Der heimliche Evolutionismus der Linken

Es ist kaum zu leugnen, dass fast alle antikapitalistischen Strategien des 20. Jahrhunderts von einem starken, wenn auch heimlichen Evolutionismus geprägt waren. Gleichgültig ob sie auf die Gegenmacht der Arbeiterklasse, eine radikale (und später partizipatorische) Demokratie oder die Vergesellschaftung der Wirtschaft zielten – immer setzten sie auf je eigene Weise einen sterbenden Kapitalismus voraus. Zur Strecke gebracht durch das langsam wirkende Gift einer historischen Krise oder durch die von ihm selbst hervorgebrachten neuen Verhältnisse und Subjekte. Überraschenderweise finden sich hier strategische Gemeinsamkeiten zwischen dem moderaten Stalinismus der Nachkriegsjahre und der hyperdemokratischen »Multitude«: In beiden Fällen – hier durch Wissenschaft und Zentralisierung, dort durch Kommunikation und Kooperation – scheint der Kapitalismus angesichts hoch vergesellschafteter Produktion zur formalen Hülle geworden zu sein.

Nun kann man sich vormachen, auf diesem höchsten Punkt der Vergesellschaftung könne man sich mit dem Kapitalismus abfinden – als ließen sich in seinem Inneren gleichsam Blasen kommunistischer Verhältnisse schaffen, und als könne man so auf eine fortschrittliche Affirmation dessen hinarbeiten, was bereits existiert. Als Vorsitzender der italienischen kommunistischen Partei wusste Togliatti freilich, dass diese Evolution von der Schaffung politischer, kultureller und assoziativer Institutionen begleitet sein müsste, die sich grundlegend von denen unterscheiden, die das Kapital geschaffen hatte: der Massenpartei, Organisationen der Zivilgesellschaft und rote Kommunen. In Italien haben wir lange von diesem Erbe und seinen Strukturen gelebt, auch wenn wir seine Prämissen und Resultate ordnungsgemäß kritisierten.

Theoretiker der Multitude wie Michael Hardt und Antonio Negri hingegen denken, dass diese Institutionen die kommunistische Kooperation bereits verwirklichen; für sie sind die Institutionen, in denen die Multitude schon produziert und lebt, völlig hinreichend. Wir brauchen eigentlich nur ein bedingungsloses Grundeinkommen, um ohne den Kapitalismus auskommen zu können. Daher keine Revolution, nicht einmal Evolution: einzig die Enthüllung der Tatsache, dass die produktive Gemeinschaft die Kräfte des Kapitals bereits inkorporiert hat. Schade allerdings für diese Theorie, dass sich das Kapital inzwischen sämtliche Grundlagen der Produktion und Reproduktion unterworfen hat – und zwar aufs Extremste!

- **Datenabschnitt**:
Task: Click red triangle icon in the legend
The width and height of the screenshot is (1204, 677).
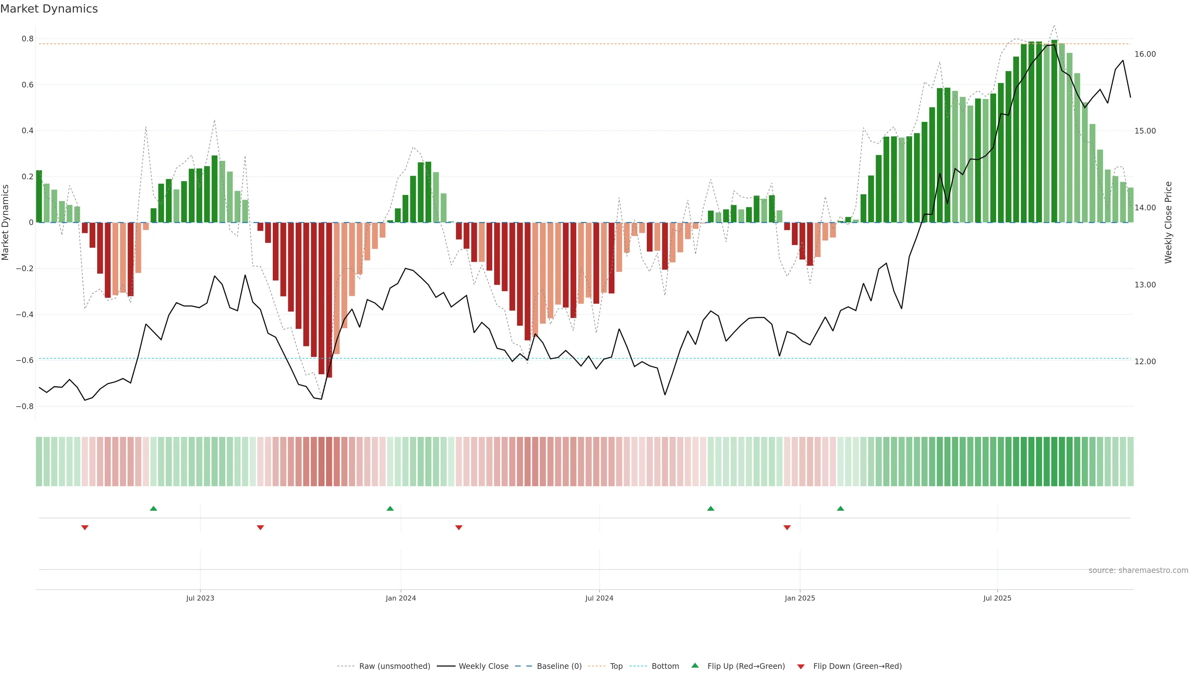Action: [801, 667]
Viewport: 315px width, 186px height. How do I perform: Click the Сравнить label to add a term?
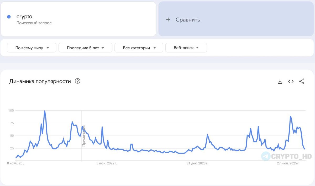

- **Deine Aufgabe**: Was brauchen wir dem Text über den Evolutionismus der Linken zufolge nach Ansicht der Theoretiker der Multitude eigentlich nur, um ohne den Kapitalismus auskommen zu können?

- **Antwort**: Ein bedingungsloses Grundeinkommen.